Jamelle Bouie makes the point that, even though the OAFPOTUS is a narcissistic, infantile, horrible human being, his policies look exactly like those of most other Republican presidents:
As nearly every commentator under the sun has observed for the past decade, Trump is unique — and to his critics, transgressive — in ways that defy traditional categorization.
And yet, the most salient detail about Trump as an actual officeholder is that he is a Republican politician committed to the success of the Republican Party and its ideological vision. In this way, he is little more than a vehicle for the policy agenda of the most conservative Republicans, willing to sign whatever they might bring to his desk.
He spearheaded an assault on the federal administrative state, fulfilling a dream that dates back to conservative opposition to the New Deal, and has put his presidency behind large and unsustainable tax breaks for the rich as well as vicious cuts to the social insurance state.
[A]s irresponsible as [this week's tax] bill is, there is a dog-bites-man element to its existence. If we understand that Trump is, in most respects, an ordinary Republican president, then it is not news to learn that a Republican president wants to cut social services for the poor to sustain a large tax cut for the rich.
What’s striking isn’t that this is happening, but that Trump, in his 10 years on the American political scene, has successfully obscured his rigidly partisan agenda with claims of populism and ideological heterodoxy. His occasional gestures toward support for existing social programs or greater taxes on the rich — and his willingness to say anything to amass power — are enough to persuade many voters (and some professional political observers) that Trump will somehow moderate the Republican Party or turn it away from its traditional agenda. If anything, it’s been the opposite: Trump’s willingness to do everything favored by his partisan fellow travelers has only accelerated the Republican Party’s dash toward ideological and policy extremism.
Yes, you can attribute some of the worst of this administration to the specific authoritarian vision of Trump and his allies. But a good deal of what we have seen — and what we will see — is simply what happens when you elect a Republican to the White House.
When George W. Bush left office in 2009, the United States was mired in two wars and the global economy was in free fall. When Donald Trump left office after his first term, the United States was mired in a deadly pandemic and its economy was recovering from a free fall.

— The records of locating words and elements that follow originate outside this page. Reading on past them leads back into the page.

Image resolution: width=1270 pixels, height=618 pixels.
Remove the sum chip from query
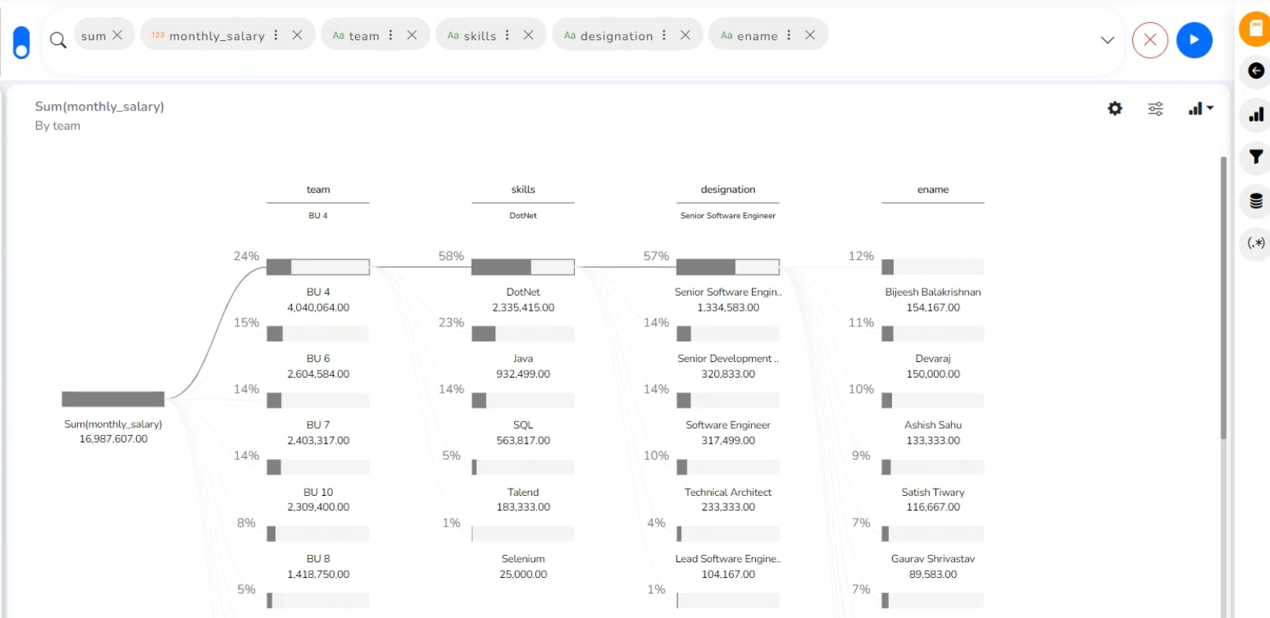click(x=117, y=35)
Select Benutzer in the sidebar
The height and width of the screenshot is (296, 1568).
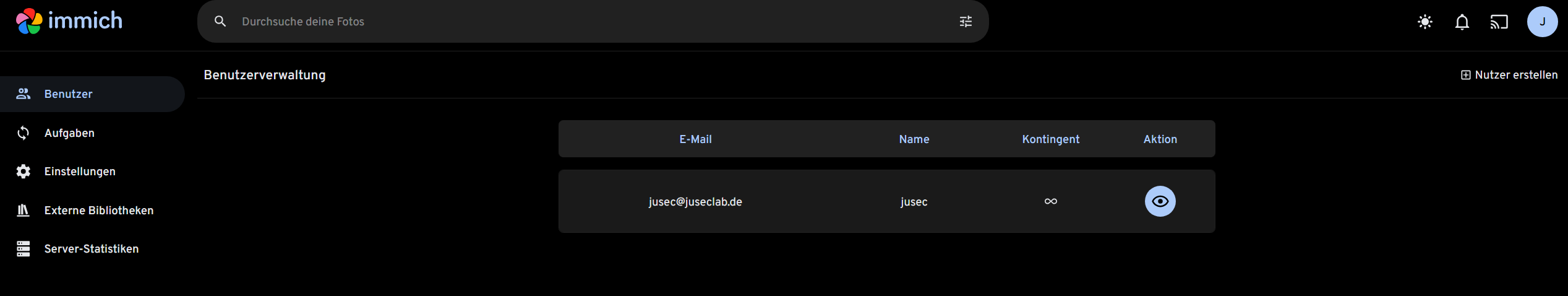(92, 94)
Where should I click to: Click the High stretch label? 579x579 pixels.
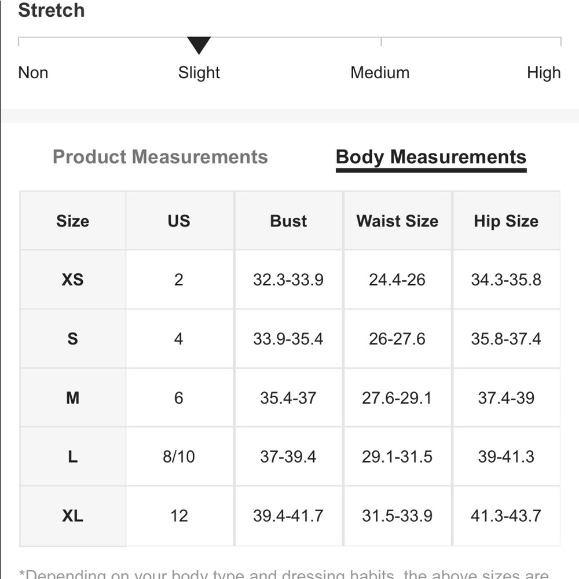click(544, 72)
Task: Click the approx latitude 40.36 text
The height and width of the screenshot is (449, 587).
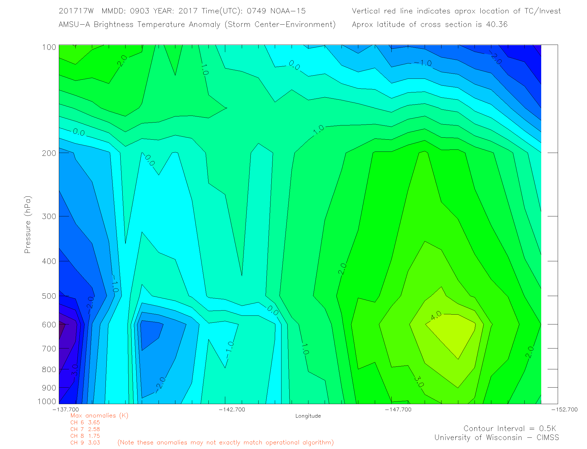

That’s two Republican presidencies over 20 years that ended in disaster. There is no reason to think that Trump’s second term will be the exception that breaks the rule.
I think Bouie is correct. All the insanity and deliberate incompetence (if such a thing exists) coming out of the White House distracts from the fundamental point that Republicans have wanted all of this since the parties flipped in the 1960s. Like GWB and Reagan and Nixon, the OAFPOTUS basically wants to turn the country into Mississippi.